Je ne suis pas restée plus longtemps. Ce n'est pas mon affaire, me répétais-je dans l'ascenseur en redescendant. Mais durant les trois semaines suivantes, je passais chaque jour devant la porte du deuxième en sortant les poubelles, et chaque jour j'entendais la même chose : un enfant qui pleurait à l'étage du dessus, la télévision de Denise, et le silence derrière la porte de Camille, qui dormait désormais, comme je l'ai appris plus tard, sur le canapé-lit du salon, pendant que Léa et Julien occupaient la chambre.
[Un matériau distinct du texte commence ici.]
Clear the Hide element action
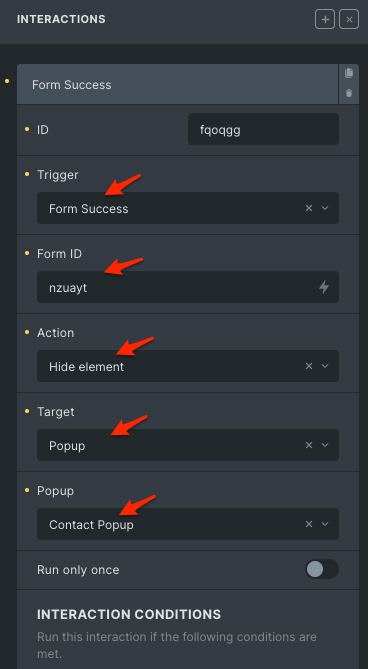 309,366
Je l'ai revue à la mi-décembre, dans la cage d'escalier, alors qu'elle descendait des cartons. Je lui ai demandé si elle déménageait. Elle m'a répondu que oui — mais pas comme je le pensais.
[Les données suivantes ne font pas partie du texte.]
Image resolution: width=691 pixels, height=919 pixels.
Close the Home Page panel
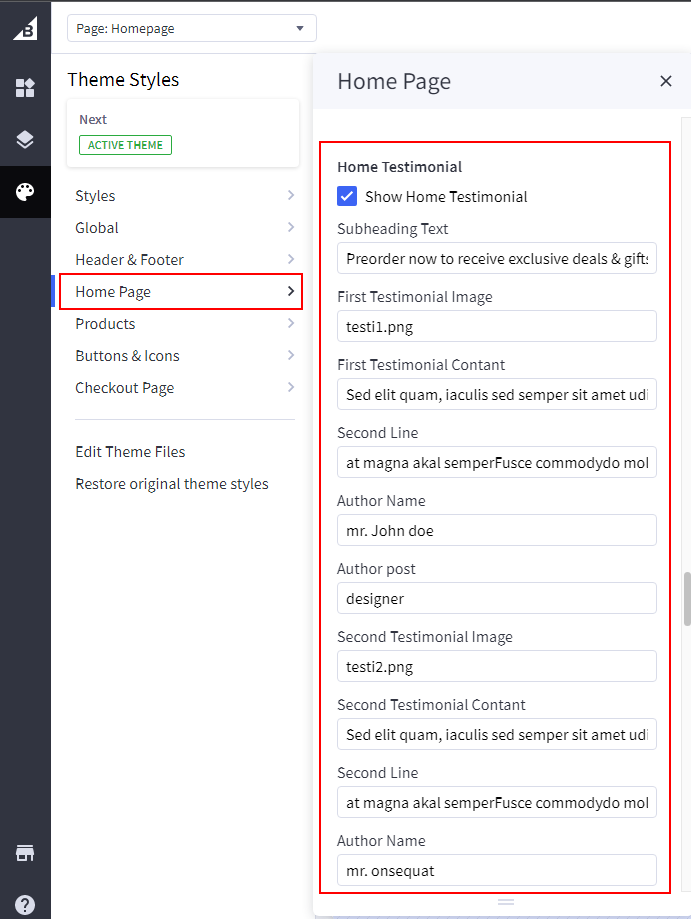pos(666,81)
Il s'est avéré que l'appartement de la Croix-Rousse avait été entièrement payé grâce à la vente du studio de sa grand-mère à Villeurbanne, et que, depuis un changement de régime matrimonial signé trois ans plus tôt chez le notaire de la rue de la République, il lui appartenait en propre. Julien ne s'en souvenait pas, ou faisait semblant — il comptait sur le fait qu'une épouse épuisée et humiliée finirait simplement par plier bagage et disparaître. Au lieu de cela, Camille est retournée chez ce même notaire, a récupéré une copie de son titre de propriété, a fait venir un serrurier de la Guillotière et a changé la serrure de la porte avant même que Julien ne rentre du travail. Elle ne lui a pas crié dessus au téléphone. Elle a simplement laissé une enveloppe chez les voisins, avec une demande de la lui remettre à son retour — à l'intérieur, un mot avec l'adresse d'un cabinet d'avocats de la place Bellecour, et l'information qu'il disposait de quatorze jours pour récupérer ses affaires, l'appartement étant mis en vente.
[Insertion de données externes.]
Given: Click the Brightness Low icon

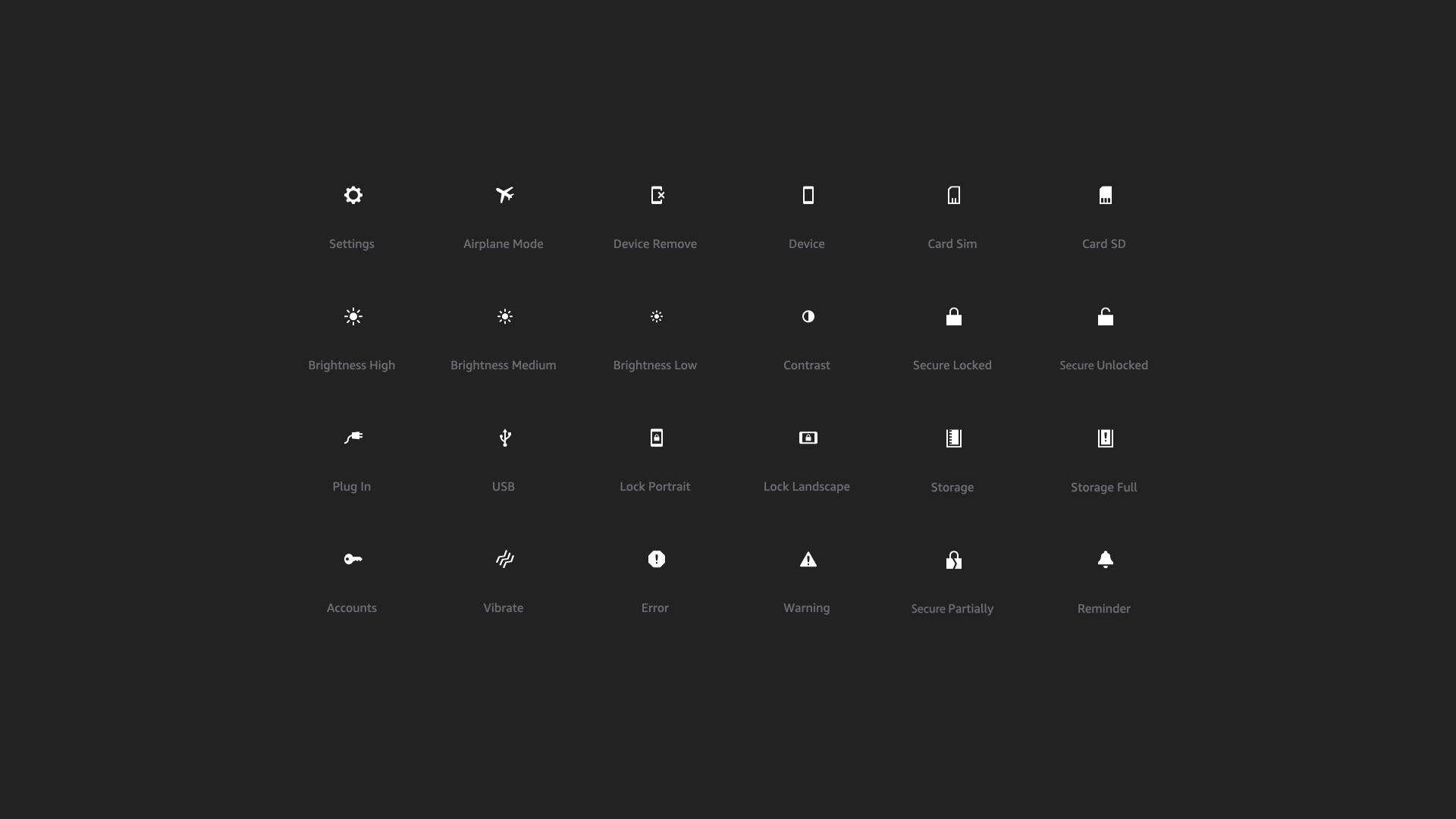Looking at the screenshot, I should pos(657,316).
Je l'ai vu ce soir-là — debout devant la porte du deuxième, une clé qui n'entrait plus dans la nouvelle serrure, sonnant puis frappant du poing, jusqu'à ce que Denise descende de l'étage et lui dise d'arrêter de faire une scène, que les voisins allaient appeler la police. Camille n'était déjà plus dans l'appartement — elle avait sorti le dernier carton la veille, avec l'aide de son frère, et avait mis le bien en vente pour deux cent quatre-vingt mille euros, ce que j'ai appris plus tard par l'agente immobilière qui collait l'annonce sur la boîte aux lettres.

Je ne sais pas où elle habite aujourd'hui. Elle m'a donné un jour sa nouvelle adresse, dans le quartier de la Guillotière je crois, mais je ne l'ai pas notée. Je sais seulement que la dernière fois que je l'ai vue, elle ne portait pas de carton dans les mains, mais une pochette de documents — celle-là même qui avait longtemps dormi chez le notaire, et qui lui revenait désormais. Et qu'elle ne s'est pas retournée pour regarder la cage d'escalier, en refermant la portière du taxi derrière elle.